Your goal
Reproduce only the stretch from the start of the items through the line containing "The height and width of the screenshot is (952, 1288).", switching "sidebar" to "side panel" and keeping everything else identical.

(Stored items)
········

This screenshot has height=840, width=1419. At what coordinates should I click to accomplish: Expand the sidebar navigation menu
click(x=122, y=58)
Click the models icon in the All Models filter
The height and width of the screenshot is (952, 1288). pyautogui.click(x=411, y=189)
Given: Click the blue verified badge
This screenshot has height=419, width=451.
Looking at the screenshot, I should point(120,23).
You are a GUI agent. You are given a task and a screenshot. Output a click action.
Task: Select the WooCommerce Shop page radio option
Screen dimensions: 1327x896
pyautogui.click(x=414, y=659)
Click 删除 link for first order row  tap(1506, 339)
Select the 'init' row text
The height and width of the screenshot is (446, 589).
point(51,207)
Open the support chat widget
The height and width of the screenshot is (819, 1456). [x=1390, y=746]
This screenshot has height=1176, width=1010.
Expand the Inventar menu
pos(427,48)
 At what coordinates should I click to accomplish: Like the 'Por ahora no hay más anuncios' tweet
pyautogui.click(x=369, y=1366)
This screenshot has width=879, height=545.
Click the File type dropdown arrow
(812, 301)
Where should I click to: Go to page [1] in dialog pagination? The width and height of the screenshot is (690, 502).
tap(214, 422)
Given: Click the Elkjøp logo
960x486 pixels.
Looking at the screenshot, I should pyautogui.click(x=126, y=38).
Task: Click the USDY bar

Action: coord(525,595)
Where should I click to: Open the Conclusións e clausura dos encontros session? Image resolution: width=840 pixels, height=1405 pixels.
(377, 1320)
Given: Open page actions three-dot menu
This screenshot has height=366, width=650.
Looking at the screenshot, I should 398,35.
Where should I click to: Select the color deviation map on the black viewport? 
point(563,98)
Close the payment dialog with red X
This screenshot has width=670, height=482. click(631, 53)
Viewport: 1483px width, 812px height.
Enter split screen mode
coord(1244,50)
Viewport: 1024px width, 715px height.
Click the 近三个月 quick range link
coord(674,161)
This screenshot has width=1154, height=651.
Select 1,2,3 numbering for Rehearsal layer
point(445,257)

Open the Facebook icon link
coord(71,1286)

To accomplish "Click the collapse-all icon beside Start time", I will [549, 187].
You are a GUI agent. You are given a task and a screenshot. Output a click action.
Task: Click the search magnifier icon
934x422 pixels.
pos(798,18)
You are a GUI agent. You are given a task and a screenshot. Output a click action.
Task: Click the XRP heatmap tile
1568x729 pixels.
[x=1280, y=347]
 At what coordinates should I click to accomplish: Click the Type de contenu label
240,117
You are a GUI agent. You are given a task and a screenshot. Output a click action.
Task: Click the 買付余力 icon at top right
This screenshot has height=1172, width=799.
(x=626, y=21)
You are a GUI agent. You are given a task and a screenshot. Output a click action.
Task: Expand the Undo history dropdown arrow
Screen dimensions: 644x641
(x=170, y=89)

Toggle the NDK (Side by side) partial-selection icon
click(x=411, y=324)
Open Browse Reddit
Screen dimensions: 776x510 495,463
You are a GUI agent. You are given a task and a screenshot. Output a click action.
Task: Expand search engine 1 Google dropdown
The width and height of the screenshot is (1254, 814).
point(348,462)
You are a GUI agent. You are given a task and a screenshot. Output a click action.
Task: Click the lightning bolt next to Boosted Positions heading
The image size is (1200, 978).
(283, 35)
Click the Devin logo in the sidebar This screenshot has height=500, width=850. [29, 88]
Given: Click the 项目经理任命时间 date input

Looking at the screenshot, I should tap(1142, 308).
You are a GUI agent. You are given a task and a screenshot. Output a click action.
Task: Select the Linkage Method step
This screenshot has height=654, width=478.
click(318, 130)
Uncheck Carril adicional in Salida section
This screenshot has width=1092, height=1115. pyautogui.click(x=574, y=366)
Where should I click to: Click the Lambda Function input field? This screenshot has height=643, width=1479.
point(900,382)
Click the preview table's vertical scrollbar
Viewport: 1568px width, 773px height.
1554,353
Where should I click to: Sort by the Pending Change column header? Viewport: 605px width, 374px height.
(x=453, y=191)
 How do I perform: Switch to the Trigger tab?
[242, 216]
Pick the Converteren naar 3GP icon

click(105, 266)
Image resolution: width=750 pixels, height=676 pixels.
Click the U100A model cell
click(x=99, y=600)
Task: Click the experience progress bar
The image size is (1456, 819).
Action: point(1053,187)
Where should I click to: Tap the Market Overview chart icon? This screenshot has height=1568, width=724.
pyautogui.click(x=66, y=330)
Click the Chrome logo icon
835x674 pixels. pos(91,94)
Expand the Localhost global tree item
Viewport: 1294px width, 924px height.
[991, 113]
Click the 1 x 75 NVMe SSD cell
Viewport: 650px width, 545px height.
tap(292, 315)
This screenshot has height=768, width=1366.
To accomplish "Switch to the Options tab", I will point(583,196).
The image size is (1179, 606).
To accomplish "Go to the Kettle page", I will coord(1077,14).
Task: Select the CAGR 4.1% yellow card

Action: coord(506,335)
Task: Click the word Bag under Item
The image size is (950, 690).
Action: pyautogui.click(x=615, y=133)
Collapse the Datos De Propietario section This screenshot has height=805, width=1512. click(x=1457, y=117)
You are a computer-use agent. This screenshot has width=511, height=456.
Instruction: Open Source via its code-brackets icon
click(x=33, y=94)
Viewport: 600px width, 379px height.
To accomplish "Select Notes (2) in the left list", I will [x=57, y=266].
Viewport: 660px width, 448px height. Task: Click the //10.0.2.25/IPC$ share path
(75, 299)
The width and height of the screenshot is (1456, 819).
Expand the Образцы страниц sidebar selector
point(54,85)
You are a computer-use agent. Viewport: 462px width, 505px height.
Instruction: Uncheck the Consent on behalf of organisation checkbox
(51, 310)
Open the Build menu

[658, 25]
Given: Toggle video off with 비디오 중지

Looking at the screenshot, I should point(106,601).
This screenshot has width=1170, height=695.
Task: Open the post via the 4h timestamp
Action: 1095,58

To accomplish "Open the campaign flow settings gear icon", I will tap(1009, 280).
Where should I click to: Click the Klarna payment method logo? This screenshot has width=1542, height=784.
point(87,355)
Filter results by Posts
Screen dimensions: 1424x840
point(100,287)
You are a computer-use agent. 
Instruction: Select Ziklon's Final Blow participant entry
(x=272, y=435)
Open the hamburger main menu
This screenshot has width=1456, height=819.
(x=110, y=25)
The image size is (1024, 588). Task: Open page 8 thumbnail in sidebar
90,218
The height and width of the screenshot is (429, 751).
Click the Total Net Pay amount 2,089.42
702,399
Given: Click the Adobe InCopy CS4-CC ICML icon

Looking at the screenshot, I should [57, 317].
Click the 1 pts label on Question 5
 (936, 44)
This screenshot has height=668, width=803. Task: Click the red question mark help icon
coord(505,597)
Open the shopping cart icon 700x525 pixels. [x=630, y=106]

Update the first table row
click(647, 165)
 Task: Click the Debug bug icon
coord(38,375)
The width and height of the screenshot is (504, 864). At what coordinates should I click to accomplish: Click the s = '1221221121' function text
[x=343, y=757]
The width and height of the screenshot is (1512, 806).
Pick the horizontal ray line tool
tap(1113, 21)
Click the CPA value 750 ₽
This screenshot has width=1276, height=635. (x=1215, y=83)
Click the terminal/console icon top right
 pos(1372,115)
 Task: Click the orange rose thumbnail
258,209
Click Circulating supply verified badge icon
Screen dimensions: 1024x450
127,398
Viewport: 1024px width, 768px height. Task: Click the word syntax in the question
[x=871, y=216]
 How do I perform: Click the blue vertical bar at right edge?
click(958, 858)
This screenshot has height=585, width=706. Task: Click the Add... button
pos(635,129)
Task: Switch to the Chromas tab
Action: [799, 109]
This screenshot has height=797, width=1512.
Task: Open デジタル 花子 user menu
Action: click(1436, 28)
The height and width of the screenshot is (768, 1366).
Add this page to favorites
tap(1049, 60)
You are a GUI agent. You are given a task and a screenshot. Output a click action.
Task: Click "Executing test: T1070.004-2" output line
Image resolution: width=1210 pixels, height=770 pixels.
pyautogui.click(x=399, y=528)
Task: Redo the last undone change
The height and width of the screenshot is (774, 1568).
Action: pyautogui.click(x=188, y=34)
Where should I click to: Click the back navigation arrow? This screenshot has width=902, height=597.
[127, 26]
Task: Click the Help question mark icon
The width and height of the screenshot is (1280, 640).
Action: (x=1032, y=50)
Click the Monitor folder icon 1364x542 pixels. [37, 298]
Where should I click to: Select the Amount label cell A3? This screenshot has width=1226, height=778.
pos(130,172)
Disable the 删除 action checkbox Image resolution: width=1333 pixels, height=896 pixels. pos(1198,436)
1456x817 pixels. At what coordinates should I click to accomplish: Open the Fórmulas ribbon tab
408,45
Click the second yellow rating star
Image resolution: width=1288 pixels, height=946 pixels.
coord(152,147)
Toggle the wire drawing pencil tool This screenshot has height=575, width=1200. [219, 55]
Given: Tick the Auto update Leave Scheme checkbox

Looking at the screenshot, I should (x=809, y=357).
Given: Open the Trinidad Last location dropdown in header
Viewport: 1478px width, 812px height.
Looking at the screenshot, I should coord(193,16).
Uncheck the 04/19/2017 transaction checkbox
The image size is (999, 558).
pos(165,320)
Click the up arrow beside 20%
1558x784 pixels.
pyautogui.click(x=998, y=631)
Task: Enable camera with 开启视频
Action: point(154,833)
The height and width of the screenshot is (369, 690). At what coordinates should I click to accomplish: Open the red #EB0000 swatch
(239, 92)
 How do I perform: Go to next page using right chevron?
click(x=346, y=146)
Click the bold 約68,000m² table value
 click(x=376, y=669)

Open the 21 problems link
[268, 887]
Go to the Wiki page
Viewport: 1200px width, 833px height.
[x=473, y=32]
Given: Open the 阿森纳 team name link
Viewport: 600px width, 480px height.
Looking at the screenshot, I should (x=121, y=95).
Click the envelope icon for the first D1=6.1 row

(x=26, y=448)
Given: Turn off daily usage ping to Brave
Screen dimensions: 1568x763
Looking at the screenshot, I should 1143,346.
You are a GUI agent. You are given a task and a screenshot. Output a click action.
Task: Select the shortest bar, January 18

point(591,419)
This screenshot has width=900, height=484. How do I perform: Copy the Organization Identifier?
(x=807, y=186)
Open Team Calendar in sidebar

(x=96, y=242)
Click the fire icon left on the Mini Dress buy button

········

Solution to the problem
This screenshot has height=840, width=1419. At what coordinates should I click to accomplish: Expand the side panel navigation menu
click(x=122, y=58)
Click the models icon in the All Models filter
The height and width of the screenshot is (952, 1288). pyautogui.click(x=411, y=189)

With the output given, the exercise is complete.